The restaurant was called Autres Temps (Other Times) and advertised its specialty as molten BBQ Louisiana-style baby back ribs. Lupo asked for a double order and extra hot sauce, which he then doctored with a green bottle that materialized from this pocket. “Hmm,” he said after one bite. “C-plus tops, even with the major saucing intervention.”

“You wanted to see the bodies,” Friday reminded the man. “Now you've seen them. What can you tell us ?”

“Can't say,” he said, through a mouthful.

Friday said, “
You can't say?
You drive all the way over here and you
can't say?

Service could sense her thermometer rising.

“Life's a gamble,” Lupo said. “A cop once told me that, and he wasn't half as good-looking as you,” he added with a wink.

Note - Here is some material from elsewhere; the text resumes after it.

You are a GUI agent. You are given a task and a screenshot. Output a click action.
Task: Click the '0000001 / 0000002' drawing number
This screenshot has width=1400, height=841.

Service had to force away the urge to bitch-slap the smug asshole.

“That's it? That's all you've got for us?” Friday asked incredulously, her voice rising.

Lupo said, “Did you have extraneous DNA in any of these cases?”

Friday said, “No.”

“Then you don't have a windigo. The thing is, baseline, we're talking psychosis, a possession, if you will—to put it in the vernacular. Technology aside, a windigo eats his victims uncooked. Logically and syllogistically, get a windigo, you'll also have his DNA. It's as simple as that.”

“It looks like someone chewed on the remains,” Service pointed out.

“Maybe,” Lupo said. “But are we talking human teeth, or something else?”

“No endogenous DNA from any other species,” Friday said.

“Are you telling us there's no possibility of a windigo?” Service asked.

“I neither said nor meant to imply that. Windigo is certainly
possible,
but not in any traditional sense. The cases I'm aware of all involve aboriginals, virtually all males, and they eat the victims with their own teeth. It is possible, theoretically and hypothetically, that someone fabricated a device to rip at flesh and simulate the human bite plate, but this might be a bittuva long-ass reach, eh?”


These
bodies?” Friday asked.

“Hypothetically, but you'd have to test flesh for metal fragments.”

“High-quality steel doesn't leave fragments,” Service pointed out.

Lupo said, “I assume that's true, but I thought investigators wanted to rule out all things that can be ruled out in order to keep focusing more tightly on what
can't
be ruled out.”

Service could almost hear Friday's mind churning.

“If it were me, I'd employ a high-end metal detector to sweep the bodies and see what turns up. No ping, I'd surgically liberate tissue samples, put them under an electron microscope, and see what's there to see. I'd keep pushing until I'd exhausted all possibilities.”

Out on the street after lunch, Friday said to Lupo, “Next time we call, I hope you'll have the courtesy of calling back.”

“If I can,” the professor said, with no hint of commitment.

Treebone coughed to disguise the word
asshole.

Service looked at Friday. “Pompous jerk.”